78 白い背中
「……んんっ」
軽い倦怠感が残る中、僕は沼から這い出すような体の重さを伴って意識を覚醒させた。
うわぁ……ダルぅ…………
「ここ、どこ?」
重たい頭を動かして、ぐるりと辺りを見回す。
白い天井、白いカーテン、白いベッドに、白い枕、そしてさほど日焼けしていない白い背中――
「わっ!?」
「きゃっ!?」
誰かが着替えをしていた。
おそらくここは保健室で、僕はきっとまたバッテリー切れで運び込まれたのに違いない。
そして、充電中の僕を見守るようにそばにいてくれる人物といえば……
「……高名瀬さん?」
悲鳴とともにカーテンの向こうへ逃げていった背中に、恐る恐る声を掛けると、白い背中の主がそろっとカーテンの向こうから顔を覗かせる。
「いや、俺だ。

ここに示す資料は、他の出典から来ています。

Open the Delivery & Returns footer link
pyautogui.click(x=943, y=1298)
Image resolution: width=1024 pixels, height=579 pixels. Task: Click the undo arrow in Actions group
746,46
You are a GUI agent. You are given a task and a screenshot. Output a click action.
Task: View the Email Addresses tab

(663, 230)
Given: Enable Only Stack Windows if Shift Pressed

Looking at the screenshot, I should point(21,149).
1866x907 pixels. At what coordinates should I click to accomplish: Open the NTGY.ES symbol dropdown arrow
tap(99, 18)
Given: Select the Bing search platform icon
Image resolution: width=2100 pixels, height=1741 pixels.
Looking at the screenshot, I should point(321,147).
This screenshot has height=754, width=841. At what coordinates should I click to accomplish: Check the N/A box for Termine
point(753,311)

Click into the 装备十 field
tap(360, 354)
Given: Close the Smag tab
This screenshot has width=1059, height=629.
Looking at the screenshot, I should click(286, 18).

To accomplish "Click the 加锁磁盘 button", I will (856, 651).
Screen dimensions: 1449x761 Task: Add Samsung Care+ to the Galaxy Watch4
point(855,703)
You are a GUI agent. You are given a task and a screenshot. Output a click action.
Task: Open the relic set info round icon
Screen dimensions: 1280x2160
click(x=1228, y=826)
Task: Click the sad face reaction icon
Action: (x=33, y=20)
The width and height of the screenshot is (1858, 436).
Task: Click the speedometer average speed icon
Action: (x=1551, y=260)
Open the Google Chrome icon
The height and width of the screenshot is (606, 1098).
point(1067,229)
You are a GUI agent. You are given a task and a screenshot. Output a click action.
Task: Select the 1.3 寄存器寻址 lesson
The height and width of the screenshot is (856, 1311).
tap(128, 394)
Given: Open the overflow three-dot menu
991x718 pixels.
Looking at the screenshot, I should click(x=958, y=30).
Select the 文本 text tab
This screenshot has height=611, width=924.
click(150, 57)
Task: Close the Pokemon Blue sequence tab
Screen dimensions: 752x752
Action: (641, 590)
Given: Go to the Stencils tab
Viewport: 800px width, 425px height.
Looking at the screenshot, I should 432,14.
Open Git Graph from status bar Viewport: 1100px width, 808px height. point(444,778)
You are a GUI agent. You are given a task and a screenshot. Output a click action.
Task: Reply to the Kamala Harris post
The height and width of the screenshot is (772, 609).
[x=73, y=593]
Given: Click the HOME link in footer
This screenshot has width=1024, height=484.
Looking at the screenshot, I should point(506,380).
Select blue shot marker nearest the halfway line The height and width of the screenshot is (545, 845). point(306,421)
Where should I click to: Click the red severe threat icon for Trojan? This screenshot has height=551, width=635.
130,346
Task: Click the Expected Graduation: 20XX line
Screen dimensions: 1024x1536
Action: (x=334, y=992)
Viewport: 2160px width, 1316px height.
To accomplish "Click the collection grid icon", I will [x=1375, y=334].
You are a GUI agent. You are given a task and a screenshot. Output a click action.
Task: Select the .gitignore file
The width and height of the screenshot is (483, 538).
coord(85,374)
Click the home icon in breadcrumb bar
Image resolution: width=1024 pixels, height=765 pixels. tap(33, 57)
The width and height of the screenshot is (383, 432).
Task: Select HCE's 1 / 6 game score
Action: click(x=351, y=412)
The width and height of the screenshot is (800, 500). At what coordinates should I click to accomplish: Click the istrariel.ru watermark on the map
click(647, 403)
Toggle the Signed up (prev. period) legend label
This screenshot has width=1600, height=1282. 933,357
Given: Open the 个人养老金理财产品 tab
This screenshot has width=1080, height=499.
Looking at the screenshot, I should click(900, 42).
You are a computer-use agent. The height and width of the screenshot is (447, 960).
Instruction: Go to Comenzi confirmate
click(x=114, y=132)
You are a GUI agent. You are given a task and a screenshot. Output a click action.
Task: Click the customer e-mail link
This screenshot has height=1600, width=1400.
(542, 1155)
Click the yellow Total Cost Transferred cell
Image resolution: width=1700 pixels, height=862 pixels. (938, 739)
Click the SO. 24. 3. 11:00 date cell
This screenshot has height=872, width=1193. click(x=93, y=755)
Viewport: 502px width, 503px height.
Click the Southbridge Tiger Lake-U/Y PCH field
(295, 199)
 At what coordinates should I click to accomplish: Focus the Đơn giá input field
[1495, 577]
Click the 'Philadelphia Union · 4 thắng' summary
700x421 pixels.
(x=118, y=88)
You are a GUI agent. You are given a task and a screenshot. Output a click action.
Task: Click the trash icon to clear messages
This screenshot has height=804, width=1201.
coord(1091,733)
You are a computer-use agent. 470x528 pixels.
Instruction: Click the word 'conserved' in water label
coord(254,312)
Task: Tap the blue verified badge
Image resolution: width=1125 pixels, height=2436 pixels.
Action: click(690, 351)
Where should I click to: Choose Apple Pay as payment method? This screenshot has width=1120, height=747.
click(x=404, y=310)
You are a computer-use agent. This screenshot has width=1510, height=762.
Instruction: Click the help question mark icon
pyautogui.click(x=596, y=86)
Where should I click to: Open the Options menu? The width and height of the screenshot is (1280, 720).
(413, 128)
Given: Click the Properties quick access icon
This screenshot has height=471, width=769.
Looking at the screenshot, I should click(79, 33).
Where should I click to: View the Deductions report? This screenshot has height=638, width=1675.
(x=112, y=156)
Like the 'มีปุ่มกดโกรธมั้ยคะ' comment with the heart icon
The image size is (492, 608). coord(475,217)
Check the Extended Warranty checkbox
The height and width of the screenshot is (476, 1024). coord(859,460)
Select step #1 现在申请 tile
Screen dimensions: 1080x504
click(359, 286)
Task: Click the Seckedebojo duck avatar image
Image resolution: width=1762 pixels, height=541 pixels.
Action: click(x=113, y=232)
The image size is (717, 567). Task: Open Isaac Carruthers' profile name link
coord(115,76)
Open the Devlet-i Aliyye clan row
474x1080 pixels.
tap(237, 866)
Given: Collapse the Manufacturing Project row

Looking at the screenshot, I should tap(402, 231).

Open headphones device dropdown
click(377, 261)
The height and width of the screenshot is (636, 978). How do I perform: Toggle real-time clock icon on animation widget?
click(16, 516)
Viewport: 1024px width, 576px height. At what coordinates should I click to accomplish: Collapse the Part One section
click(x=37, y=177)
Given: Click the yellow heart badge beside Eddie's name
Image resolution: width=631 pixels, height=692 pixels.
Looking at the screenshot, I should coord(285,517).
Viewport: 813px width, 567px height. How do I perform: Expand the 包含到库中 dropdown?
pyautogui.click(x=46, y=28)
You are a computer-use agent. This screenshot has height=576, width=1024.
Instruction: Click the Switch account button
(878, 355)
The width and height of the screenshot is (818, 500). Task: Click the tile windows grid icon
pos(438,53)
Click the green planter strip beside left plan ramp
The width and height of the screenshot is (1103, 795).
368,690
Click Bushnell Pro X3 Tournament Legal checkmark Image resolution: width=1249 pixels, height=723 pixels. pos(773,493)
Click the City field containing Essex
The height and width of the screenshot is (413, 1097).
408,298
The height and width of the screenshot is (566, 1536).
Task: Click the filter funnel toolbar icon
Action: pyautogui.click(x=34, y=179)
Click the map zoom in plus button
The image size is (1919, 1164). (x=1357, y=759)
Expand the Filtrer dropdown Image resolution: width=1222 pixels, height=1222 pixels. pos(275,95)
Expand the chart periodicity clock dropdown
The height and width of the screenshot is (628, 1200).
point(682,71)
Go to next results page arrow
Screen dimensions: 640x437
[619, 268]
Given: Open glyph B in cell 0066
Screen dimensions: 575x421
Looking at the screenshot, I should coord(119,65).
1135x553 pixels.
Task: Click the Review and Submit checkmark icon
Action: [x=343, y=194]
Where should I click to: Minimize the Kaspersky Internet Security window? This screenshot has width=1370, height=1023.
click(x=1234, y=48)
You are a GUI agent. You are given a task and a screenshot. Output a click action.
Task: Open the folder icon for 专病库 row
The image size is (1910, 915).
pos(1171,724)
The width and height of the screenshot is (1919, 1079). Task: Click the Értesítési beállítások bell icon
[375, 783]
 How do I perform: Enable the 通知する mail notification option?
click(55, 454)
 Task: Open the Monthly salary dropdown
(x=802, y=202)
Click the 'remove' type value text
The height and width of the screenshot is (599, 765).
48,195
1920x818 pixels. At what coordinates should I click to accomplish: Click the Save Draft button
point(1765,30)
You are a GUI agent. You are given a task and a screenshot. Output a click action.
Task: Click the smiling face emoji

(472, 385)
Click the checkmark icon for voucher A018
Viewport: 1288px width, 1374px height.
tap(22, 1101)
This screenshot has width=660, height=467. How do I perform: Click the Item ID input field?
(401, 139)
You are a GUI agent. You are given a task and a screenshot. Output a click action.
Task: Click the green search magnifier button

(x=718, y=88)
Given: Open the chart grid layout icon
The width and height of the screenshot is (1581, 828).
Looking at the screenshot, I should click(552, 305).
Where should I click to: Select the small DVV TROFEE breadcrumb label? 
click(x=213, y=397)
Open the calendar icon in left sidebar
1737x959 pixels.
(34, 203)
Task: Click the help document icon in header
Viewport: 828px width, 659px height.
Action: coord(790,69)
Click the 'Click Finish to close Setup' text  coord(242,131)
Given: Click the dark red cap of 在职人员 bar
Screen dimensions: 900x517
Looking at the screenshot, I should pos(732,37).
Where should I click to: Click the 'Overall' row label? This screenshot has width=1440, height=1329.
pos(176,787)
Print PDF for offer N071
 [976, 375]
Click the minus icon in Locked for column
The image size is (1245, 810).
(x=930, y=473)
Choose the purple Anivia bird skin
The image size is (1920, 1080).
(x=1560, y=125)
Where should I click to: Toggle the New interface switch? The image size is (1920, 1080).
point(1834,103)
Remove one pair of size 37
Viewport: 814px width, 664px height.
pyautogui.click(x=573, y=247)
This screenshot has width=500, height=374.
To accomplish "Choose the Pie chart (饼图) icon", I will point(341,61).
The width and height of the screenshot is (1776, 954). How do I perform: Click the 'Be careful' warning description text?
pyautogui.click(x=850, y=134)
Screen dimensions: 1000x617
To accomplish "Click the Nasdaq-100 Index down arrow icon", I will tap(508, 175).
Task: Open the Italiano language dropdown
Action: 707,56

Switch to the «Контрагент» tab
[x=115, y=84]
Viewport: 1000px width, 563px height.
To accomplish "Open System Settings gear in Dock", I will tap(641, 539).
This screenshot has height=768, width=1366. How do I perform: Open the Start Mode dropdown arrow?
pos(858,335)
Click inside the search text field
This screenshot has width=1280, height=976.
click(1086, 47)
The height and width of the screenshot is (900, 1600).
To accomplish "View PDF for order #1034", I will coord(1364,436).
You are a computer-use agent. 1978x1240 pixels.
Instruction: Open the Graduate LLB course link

鎧戸」
「オタケ君!?」
びっくりした。
いくら寝ぼけていたとは言え、高名瀬さんとオタケ君の背中を見間違えるとは!?
でもまぁ、仕方ないよね。
だって、僕はどっちの生背中もじっくりと見たことがないのだから。
重たいまぶたを無理やり開いた影響で、視界もぼんやりしていたし。
僕に分かったのは、「背中が白いなぁ~」というくらいだ。
「っていうか、可愛い声出たね、オタケ君」
「……言うな。自分でもびっくりしているところだ」
「きゃっ!?」って言ってたよね。
割と甲高い声で。
人間、咄嗟の時はみんなそんな風になるのだろうか。
……あぁ、いや。姉が驚いた時は「ぉぅうずゎぁあああ!?」って、地の底から這い出している最中の地獄の帝王みたいな声出してたっけ。
姉よ。
可愛さで男子高校生に惨敗しているぞ。
しかも、めっちゃマッスルな男子にな。
「すまん。ささき先生がもう入っても構わないと言ったから、様子を見に来た。高名瀬は、面会謝絶中に保健室の中に入って、お前を見舞っていたぞ。今は昼休みで、俺はもう飯を食い終わったからここにいるが、高名瀬は飯も着替えもまだだったから俺と交代して今どこかで休憩しているはずだ。お前が、昼休み中に目覚めるかどうかも分からなかったしな」
可愛い悲鳴が恥ずかしかったのか、オタケ君はペラペラとここに至るまでの状況をやや早口で説明してくれた。
若干、顔が赤い。
……まさか、僕に裸を見られたから照れている、なんてことはないよね?
っていうか、なぜ眠る僕の隣で上半身裸に?
「ちなみに、なにをしていたの?」
うっすらと、嫌な予感が脳裏を過ったので聞いておく。
分からないことは恐怖を生むから。
そんなことはないと確信しているけどね。
「いや、少々ハッスルを――」
「ハッスル!?」
僕、眠っている間に何かされた!?
「いや、待て、誤解だ。お前とのドッジボールでハッスルし過ぎて、汗だくだったんだ。着替えたあとも汗が止まらなくてな。それで、シャツがびしょびしょになってしまった」
オタケ君は、いつも学校指定のワイシャツの下に派手な色のTシャツを着ている。
きっとそれが、あとから吹き出してきた汗でビシャビシャになってしまったのだろう。
だからバスタオルで拭いていたんだね。
……っていうか、なんでバスタオルを体に巻いてるの?
しかも、女子がやるように胸まで隠すような巻き方で!?
っていうか、バスタオルといえば僕はどうなってる!?
慌てて下半身を確認する。
……ほっ。
ちゃんとズボン穿いてる。
でも、充電は終わってるっぽいから……高名瀬さんかな?
高名瀬さんが充電してくれて、で、それでも僕が目を覚まさないからズボンまで穿かせてくれたのかな?
コードを出しっぱなしにするわけにはいかないし。
気を遣ってくれたのだろうか。
……それはそれで、なんかとんでもないことをされたような、させてしまったような気がして、気が気じゃないかも!?
あとで、高名瀬さんにどこまで見たか、確認しなきゃ。
そして、素直に確認して、ちょっと強めに叱られるのは、これからもう少し経った放課後のことになるのだった。